An introduction to functional programming

Functional programming is a very ambiguous buzzword. But it actually makes a great deal of sense once you understand it. I love functional programming and prefer it to object-oriented and logic programming, so in this post I will try to make it clearer.

What is functional programming?

Functional programming is a style of programming that aims to make programming more suited to the human programmers rather than the machine. It prioritizes programmer time over machine time, which is not to say that functional programs have to be inefficient, but they are generally less efficient than imperative programs. It is a declarative style of programming, which means you say more about what should be done rather than how it should be done. Functional programming emphasizes the ruthless elimination of unnecessary cognitive load. It does this through a combination of several key ideas:

  • Immutable (constant and unchanging) data instead of mutable (changeable and transient) objects
  • Building the bulk of your program out of first-class strictly input-to-output functions (first-class meaning that you are able to assign functions to variables, store them in data structures, and pass them around as arguments etc.) instead of methods or procedures.
  • Distinguishing between code that performs an action and code that simply makes decisions or transforms input data to output data. We isolate and minimise the action-performing parts of our code, putting it all in one place (though of course not all in one function).
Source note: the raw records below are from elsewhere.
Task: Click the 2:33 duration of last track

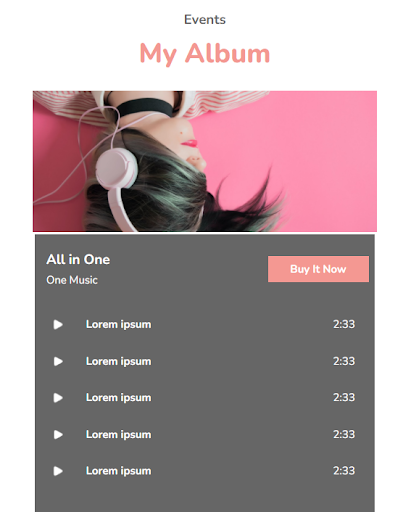Action: (x=344, y=471)
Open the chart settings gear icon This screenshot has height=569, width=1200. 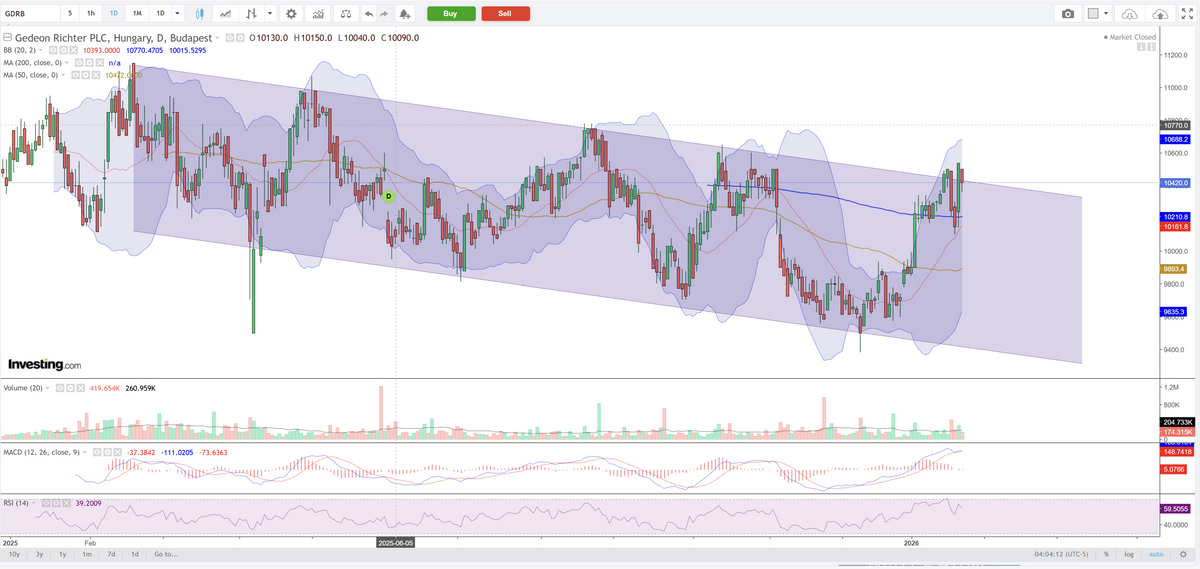[x=290, y=14]
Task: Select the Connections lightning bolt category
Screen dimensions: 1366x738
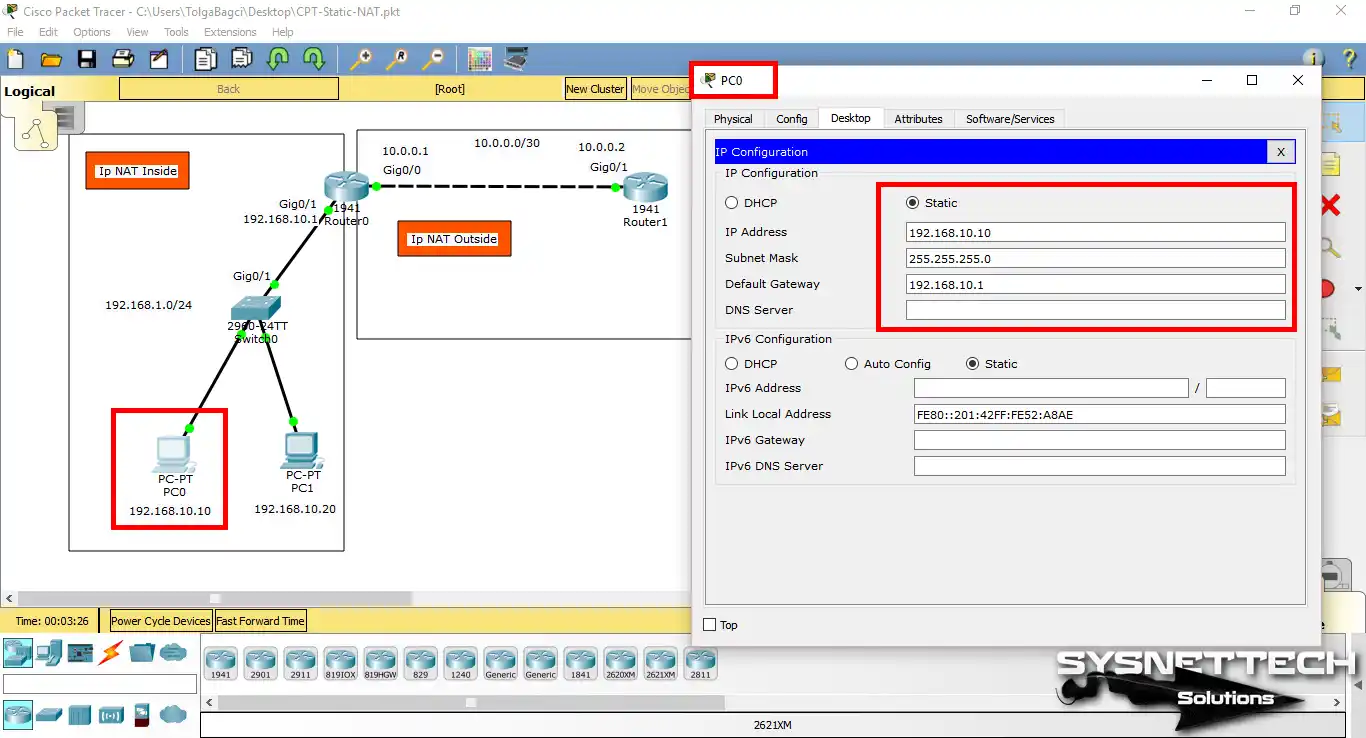Action: point(110,655)
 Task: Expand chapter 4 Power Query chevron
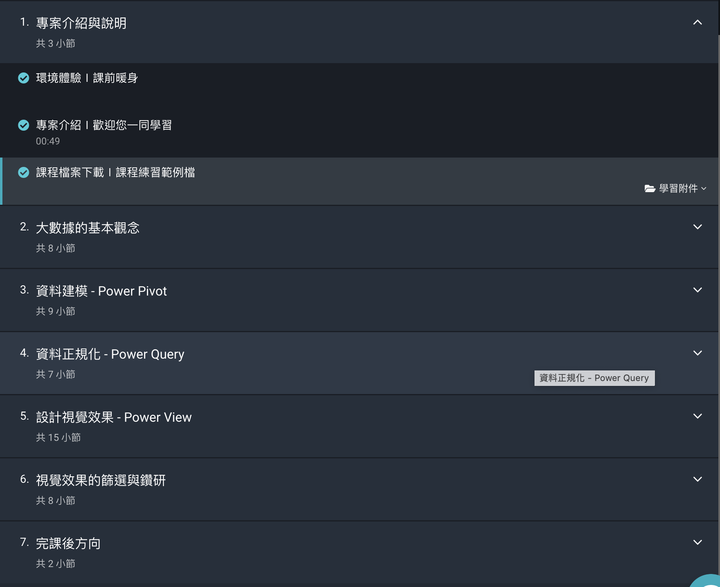tap(697, 353)
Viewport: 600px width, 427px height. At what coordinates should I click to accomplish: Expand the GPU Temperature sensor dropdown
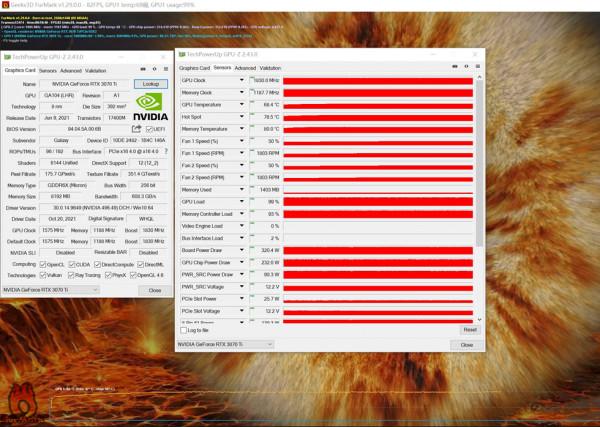240,104
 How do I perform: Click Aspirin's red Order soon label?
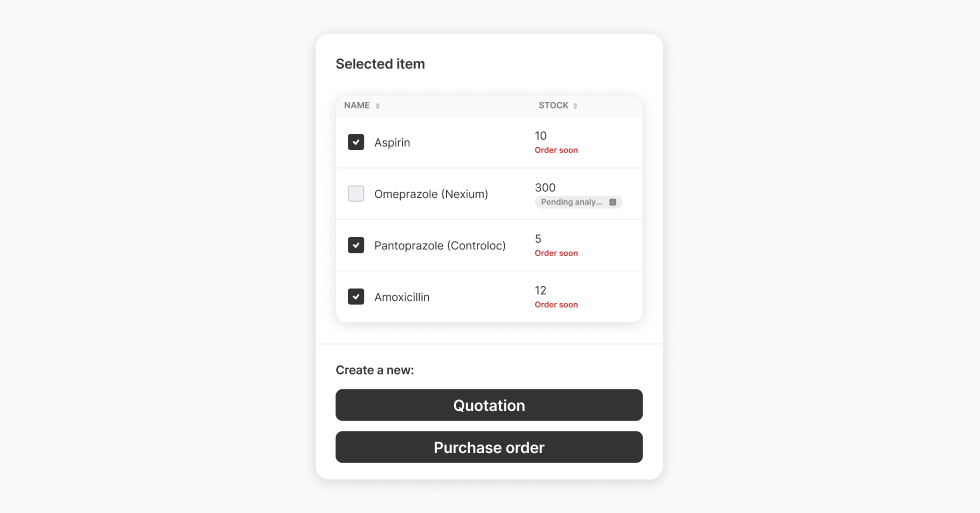(x=556, y=151)
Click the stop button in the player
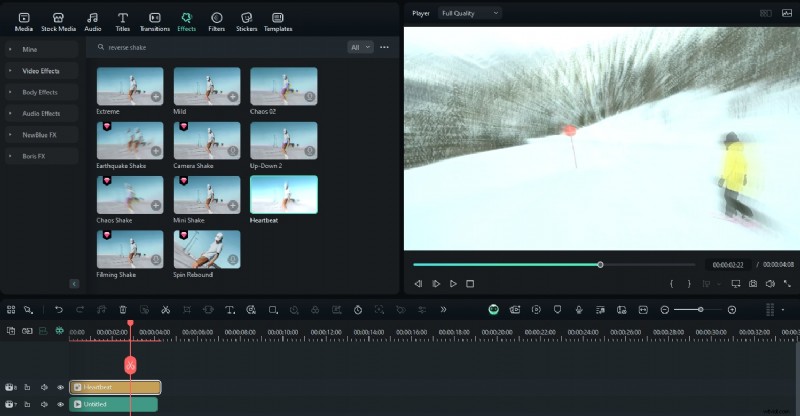800x416 pixels. (470, 284)
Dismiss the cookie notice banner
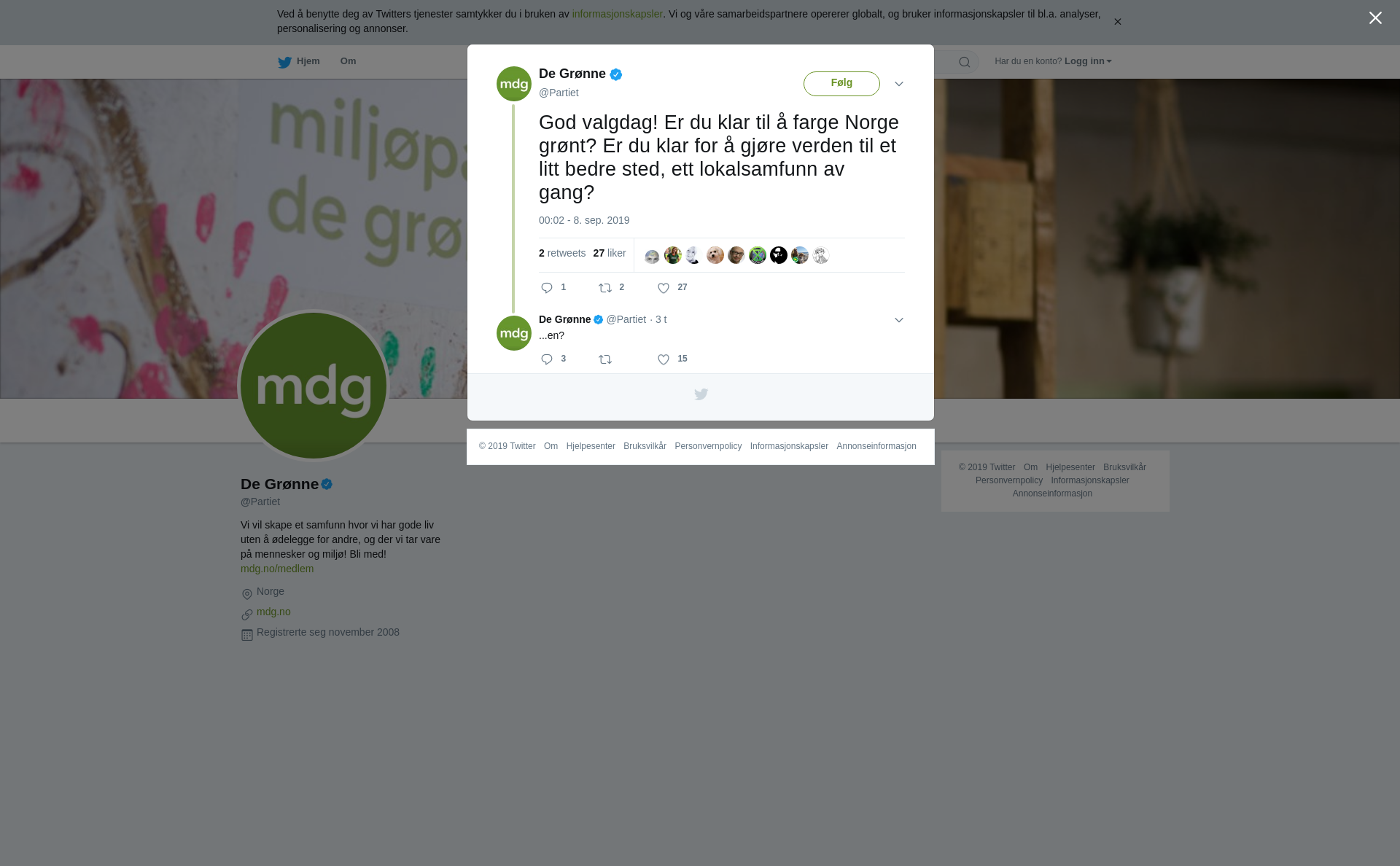 pyautogui.click(x=1117, y=22)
Why would you want to do it?

These ideas are all intended to make programs easier to understand, maintain, refactor and test. They enable you to reason locally, rather than globally:

  • Immutable data means you never need to keep track of what time you are looking at a piece of data or worry about another piece of code changing it out from under you. It is a much saner foundation for reasoning. It is also maximally thread-safe.
  • Strictly input-to-output functions are much simpler and more predictable, because they always return the same output for the same input and are not involved with time. You only need to think about the function's input and its body, not about the code it is interacting with. For example, this is a strictly input-to-output function:

    function inc (x) {
      return x + 1;
    }
    

    while this is not:

    function mutatingInc () {
      y++;
    }
    

    The first one is easier to understand because its behaviour doesn't change across time - it only depends on the arguments you pass and the body. The second one depends on the state of the variable y, so it matters when you call it and what other code could affect y too.
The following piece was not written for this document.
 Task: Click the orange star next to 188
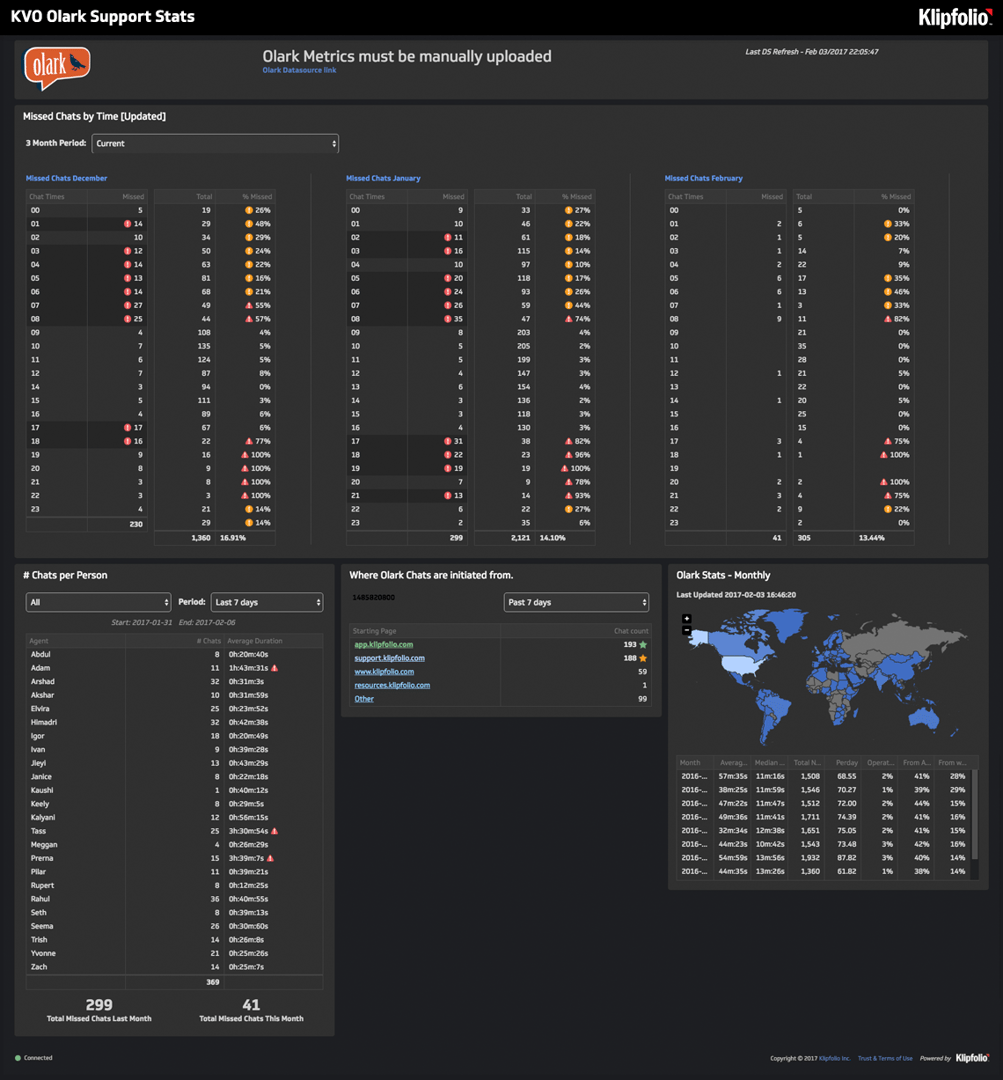(x=643, y=658)
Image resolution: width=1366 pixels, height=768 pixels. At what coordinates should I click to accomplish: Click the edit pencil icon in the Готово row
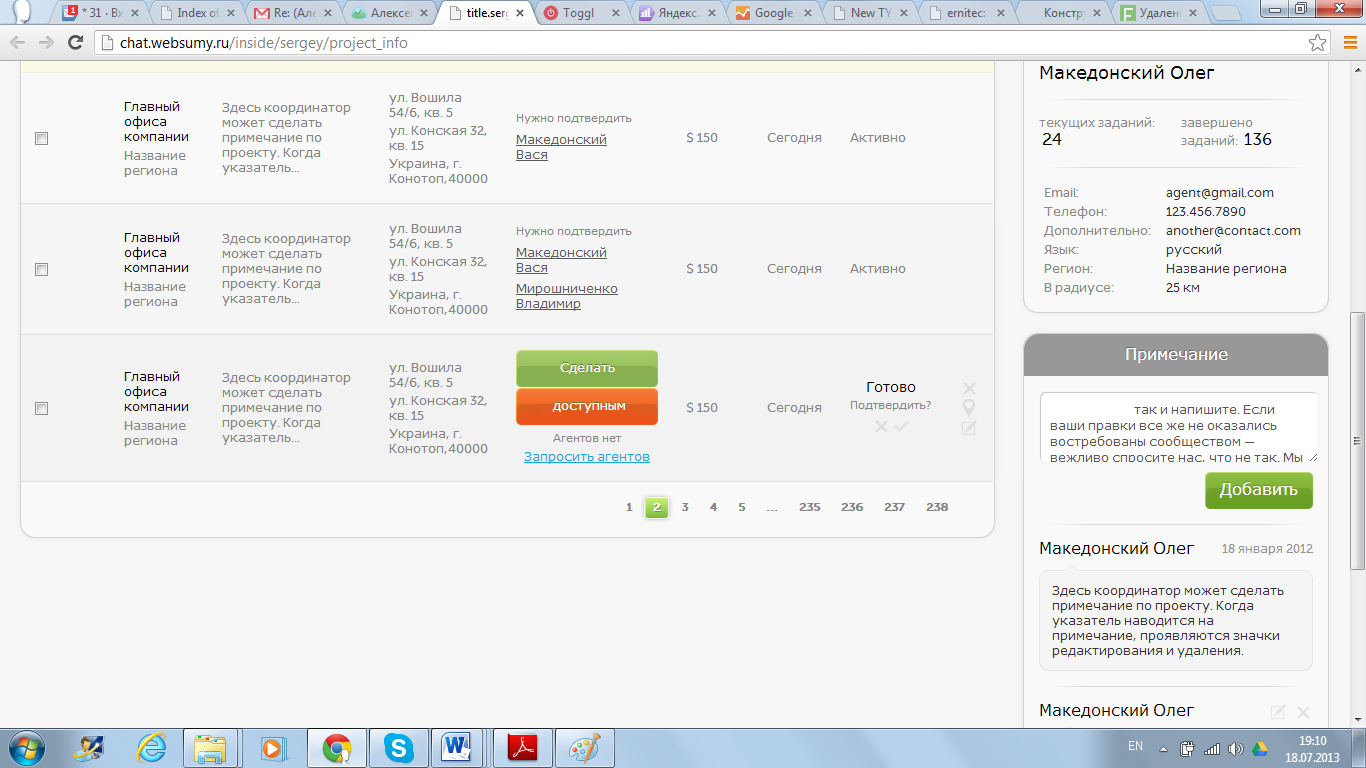click(x=968, y=428)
  • First-class functions give programmers the ability to manipulate functions just like they do data: there's less of a distinction between them that you must keep in mind. There isn't one rule for functions and another rule for data structures - for most purposes, functions are data. For example, storing functions in a data structure:

    const inc = (x) => x + 1;
    const dec = (x) => x - 1;
    const toString = (x) => String(x);
    const funs = [inc, dec, toString];
    
    for (let fun of funs) {
      console.log(fun(42));
    }
    

    or passing them as arguments:

    [1, 2, 3].map(inc);
    
  • Actions are, of course, why we run programs most of the time and functional programs are no different. We don't totally eliminate actions (or effects) in functional programs - we still have to store things on disk and send network traffic - but we recognise that code that effects change in the external world or other parts of the program is much harder to understand, so we try to minimize it. Using as few effects as possible and all in the same place. Code that performs an action (or has an effect) necessarily requires you to keep in mind the state of the external world and the time the code is being run, which is why functional programs aim to minimize and isolate it. For example:

    function parse (s) {
      return JSON.parse(s);
    }
    
    return stringify (o) {
      return JSON.stringify(o, null, 2);
    }
    
    function main () {
      const input = fs.readFileSync("input.json");
      const output = stringify(parse(input));
      console.log(output);
    }
    

    In this case, main is the only part of the program which performs actions by interacting with the external world. parse and stringify are both strictly input-to-output.

References

  1. Programming Paradigms and the Procedural Paradox.
  2. Composable parts.
  3. Reasoning about code.
  4. Global mutable state.
  5. How to Switch from the Imperative Mindset.
  6. Objects Should Be Immutable.
  7. Decoupling decisions from effects.
  8. Functional architecture is Ports and Adapters.
  9. Simple Made Easy.
  10. Hammock Driven Development.
  11. Design, Composition and Performance.
  12. Effective Programs.
  13. Denotational Design: from meanings to programs.
  14. A Theory of Functional Programming.